Recently, two of my former students who are continuing their educations at the San Antonio Health Science Center invited me down to view cadavers. Not your usual Sunday family outing, but my wife, Julie, and I, both being therapists, are naturally fascinated with anatomy. Upon arrival, my daughter, Katja, declaring us “weird” (we didn’t deny it), marched off to the cafeteria and the video games, Walkman in hand.

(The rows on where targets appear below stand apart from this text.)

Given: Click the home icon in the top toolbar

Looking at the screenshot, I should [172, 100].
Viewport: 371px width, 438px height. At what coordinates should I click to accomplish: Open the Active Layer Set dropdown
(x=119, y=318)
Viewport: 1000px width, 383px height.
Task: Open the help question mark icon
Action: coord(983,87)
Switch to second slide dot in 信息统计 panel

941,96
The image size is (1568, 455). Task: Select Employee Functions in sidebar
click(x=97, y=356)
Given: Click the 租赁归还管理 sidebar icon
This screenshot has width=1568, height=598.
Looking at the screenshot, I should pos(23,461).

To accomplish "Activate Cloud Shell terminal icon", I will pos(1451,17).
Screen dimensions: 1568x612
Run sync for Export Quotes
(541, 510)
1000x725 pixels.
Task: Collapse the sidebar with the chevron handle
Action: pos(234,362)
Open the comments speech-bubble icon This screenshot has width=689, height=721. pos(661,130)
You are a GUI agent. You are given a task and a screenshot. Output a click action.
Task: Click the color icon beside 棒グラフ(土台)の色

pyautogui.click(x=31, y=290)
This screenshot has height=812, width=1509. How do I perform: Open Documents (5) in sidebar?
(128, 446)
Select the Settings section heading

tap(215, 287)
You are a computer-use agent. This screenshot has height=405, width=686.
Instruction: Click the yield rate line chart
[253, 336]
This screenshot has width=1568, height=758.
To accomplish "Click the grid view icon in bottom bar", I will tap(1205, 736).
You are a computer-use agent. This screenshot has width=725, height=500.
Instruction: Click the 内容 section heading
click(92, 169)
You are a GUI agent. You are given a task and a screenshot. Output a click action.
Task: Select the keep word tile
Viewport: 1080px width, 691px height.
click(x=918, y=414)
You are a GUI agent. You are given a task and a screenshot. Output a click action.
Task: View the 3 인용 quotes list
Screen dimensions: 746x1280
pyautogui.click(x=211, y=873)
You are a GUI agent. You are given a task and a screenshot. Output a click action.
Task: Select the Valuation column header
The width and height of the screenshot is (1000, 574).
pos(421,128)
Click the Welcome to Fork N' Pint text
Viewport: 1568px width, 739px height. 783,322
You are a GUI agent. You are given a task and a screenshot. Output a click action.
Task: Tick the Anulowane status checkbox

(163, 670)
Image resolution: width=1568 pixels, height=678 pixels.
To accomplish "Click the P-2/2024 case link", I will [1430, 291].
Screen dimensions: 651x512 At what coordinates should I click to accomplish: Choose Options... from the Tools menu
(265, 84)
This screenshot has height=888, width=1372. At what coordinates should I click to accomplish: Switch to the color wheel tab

Anyhow, we saw six bodies, and yes, all the muscles we know, they’re there, and the nerves, arteries, organs, etc. – it is just incredible. But what also struck us was how strongly each person’s different character was still expressed somehow in the contour of muscle and bone. The dead body really is “all she wrote.” One man thickly muscled, and large boned, felt like he had just born up under his life. Around him we simply could not concentrate. It was as if the power and confusion of his held-in feelings still ricocheted around the table.
At another table, Julie was smiling over a little old woman. We imagined the sweetness of her life yet emanated from her form. And there in the literal face of death it was clearer than ever. True health is not just a matter of drugs or operations, nor dietary or calisthenic regimens – it is proportional to the true generosity of spirit in love and work that each of us is willing to cultivate. I hope and intend massage therapy to be tangible form of this generosity. How to connect the soul and the body? All we need is love.
David Lauterstein has been a massage therapist now for forty years. He co-directs the Lauterstein-Conway Massage School and Clinic (TLC) in Austin and is the author of two books, Putting the Soul Back into the Body and The Deep Massage Book – How to Combine Structure and Energy in Bodywork.